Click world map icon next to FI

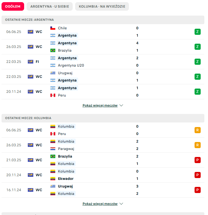point(31,62)
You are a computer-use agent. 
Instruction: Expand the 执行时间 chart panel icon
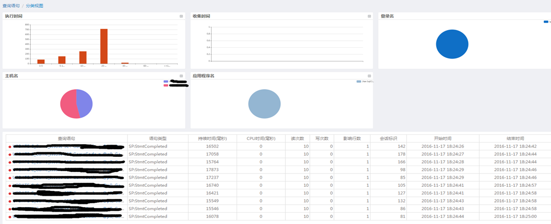click(x=181, y=16)
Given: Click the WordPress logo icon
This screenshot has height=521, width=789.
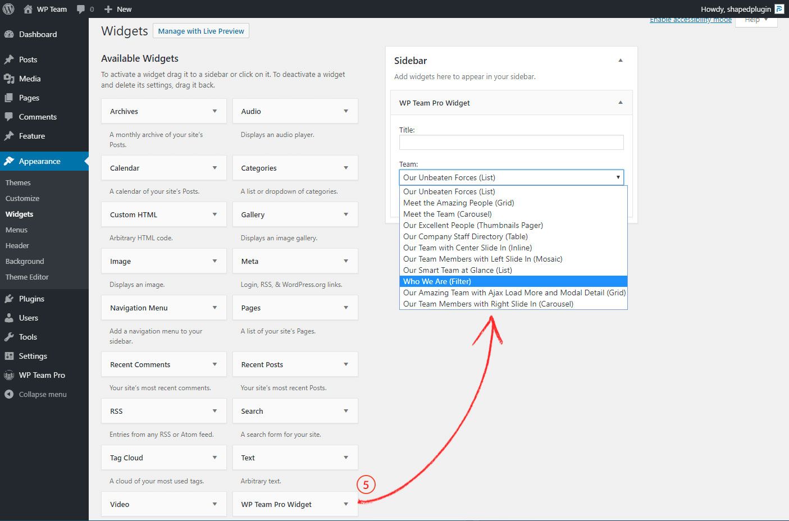Looking at the screenshot, I should click(x=8, y=9).
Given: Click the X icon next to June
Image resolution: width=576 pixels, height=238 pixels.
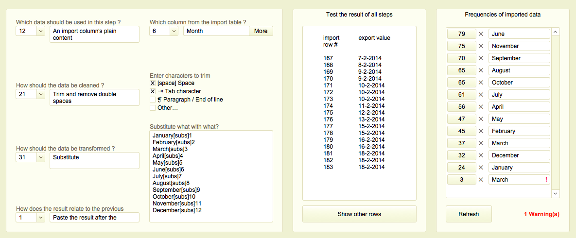Looking at the screenshot, I should point(481,34).
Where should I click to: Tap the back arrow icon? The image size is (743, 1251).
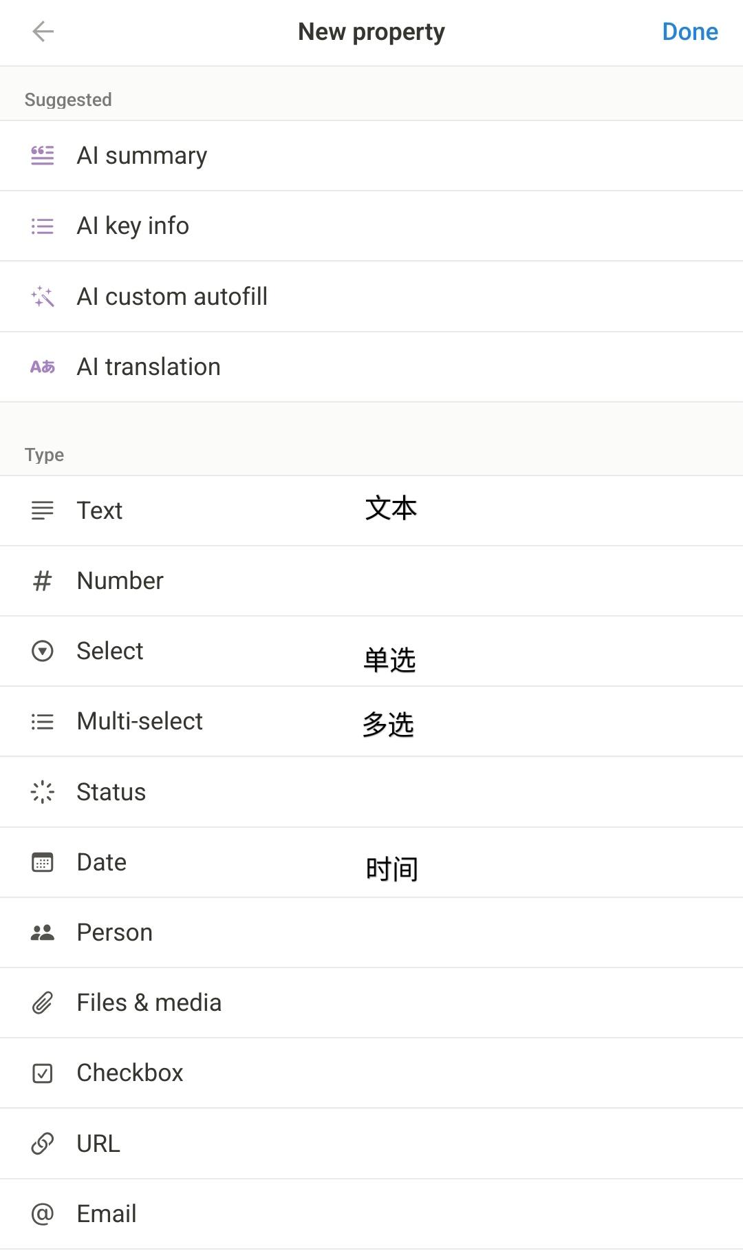coord(43,32)
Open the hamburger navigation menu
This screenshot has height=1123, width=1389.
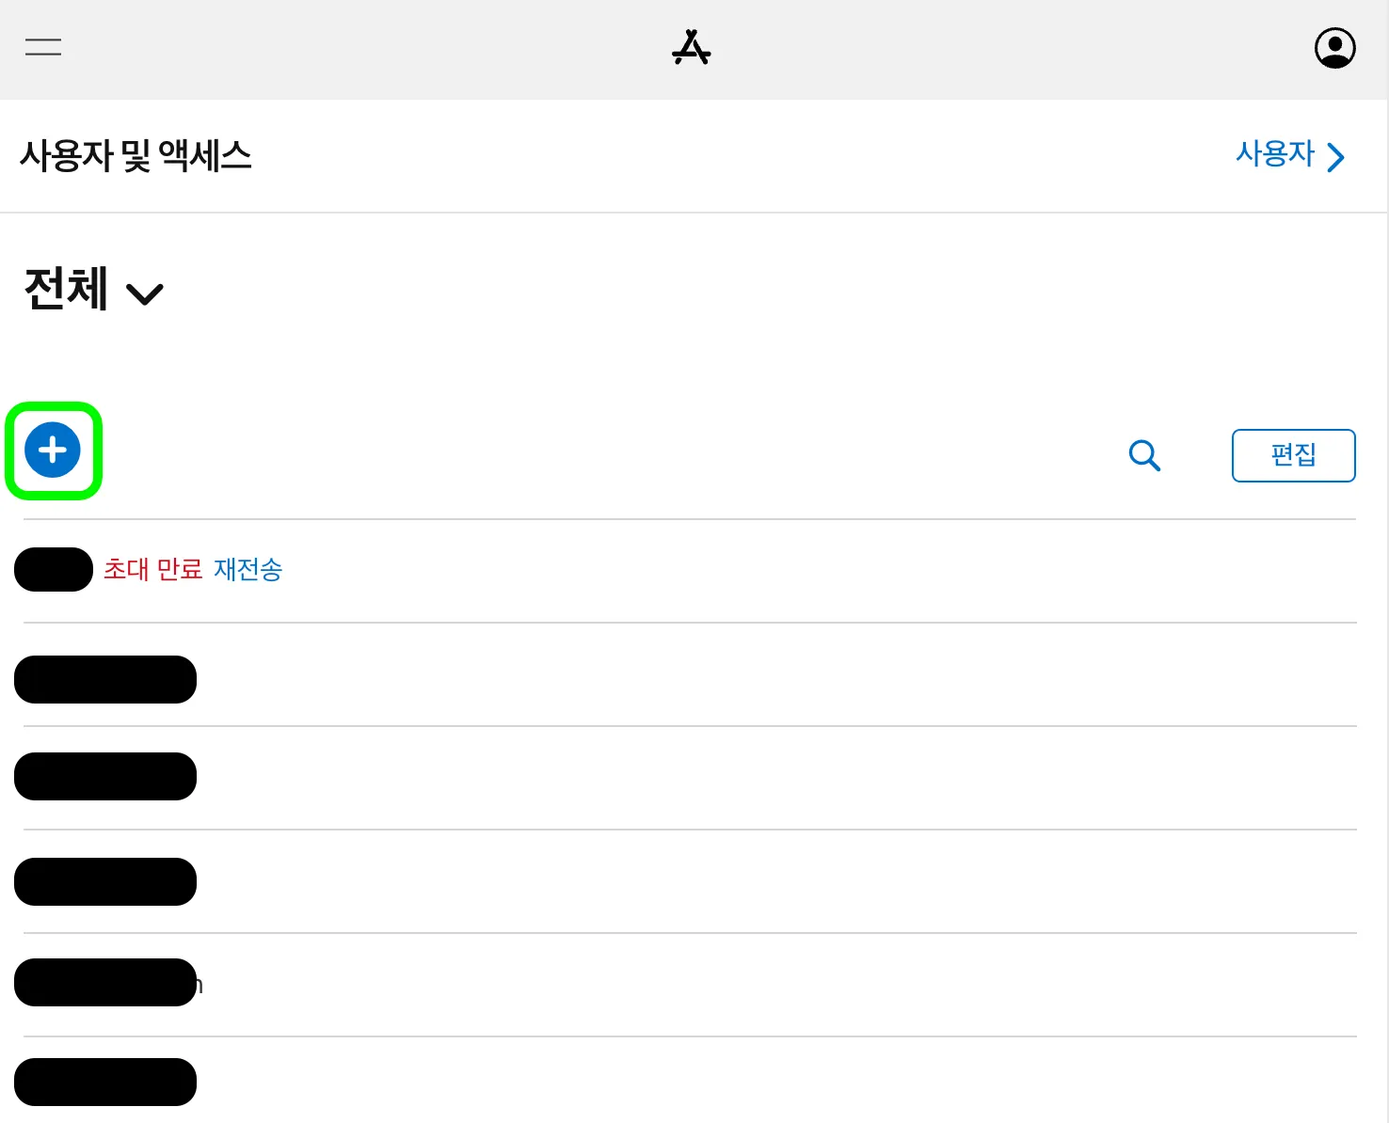(x=43, y=47)
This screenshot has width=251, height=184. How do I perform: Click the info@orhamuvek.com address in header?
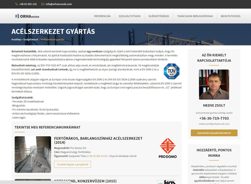[60, 4]
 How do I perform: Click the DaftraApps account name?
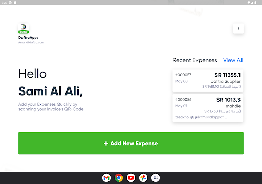coord(28,38)
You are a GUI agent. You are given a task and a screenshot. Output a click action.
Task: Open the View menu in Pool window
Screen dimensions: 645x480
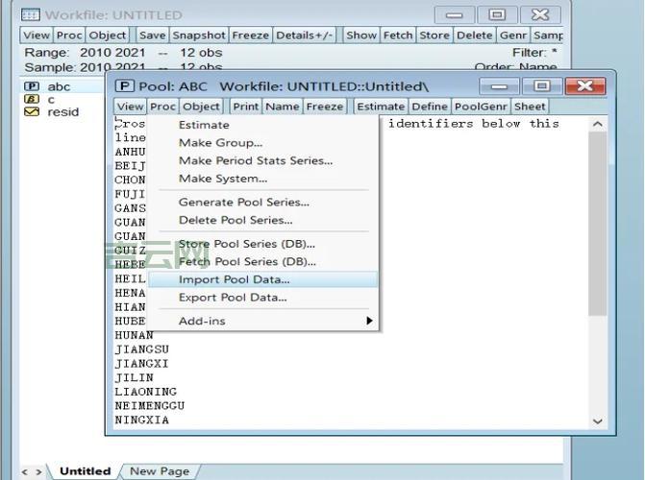pos(130,107)
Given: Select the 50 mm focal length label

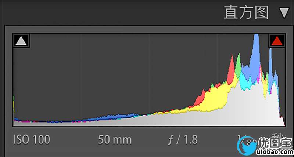Looking at the screenshot, I should click(x=115, y=140).
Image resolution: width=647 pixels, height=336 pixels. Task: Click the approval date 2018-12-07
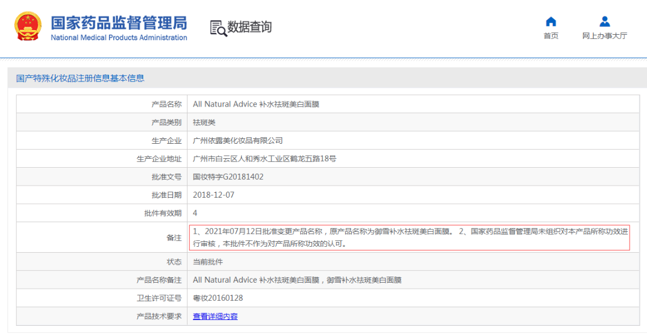(214, 195)
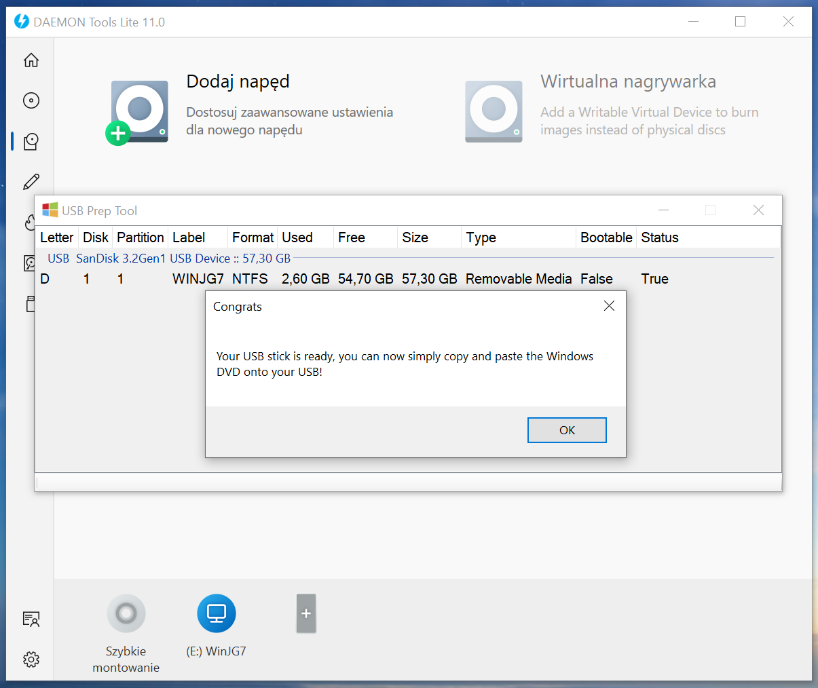Click the Free column header
818x688 pixels.
pyautogui.click(x=351, y=237)
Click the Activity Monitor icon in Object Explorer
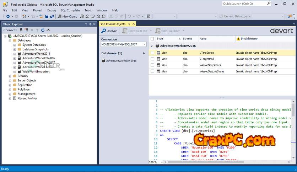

Problem:
Your answer must be the lines from the line containing "Given: Select the 50 mm focal length label" through the final line of the data, written out exactly, both ends included and pictures left out.

Solved problem:
Given: Select the 50 mm focal length label

Looking at the screenshot, I should click(x=115, y=140).
Image resolution: width=647 pixels, height=336 pixels. Task: Click the approval date 2018-12-07
(214, 195)
Click the Free column header
818x688 pixels.
pyautogui.click(x=351, y=237)
Click the Activity Monitor icon in Object Explorer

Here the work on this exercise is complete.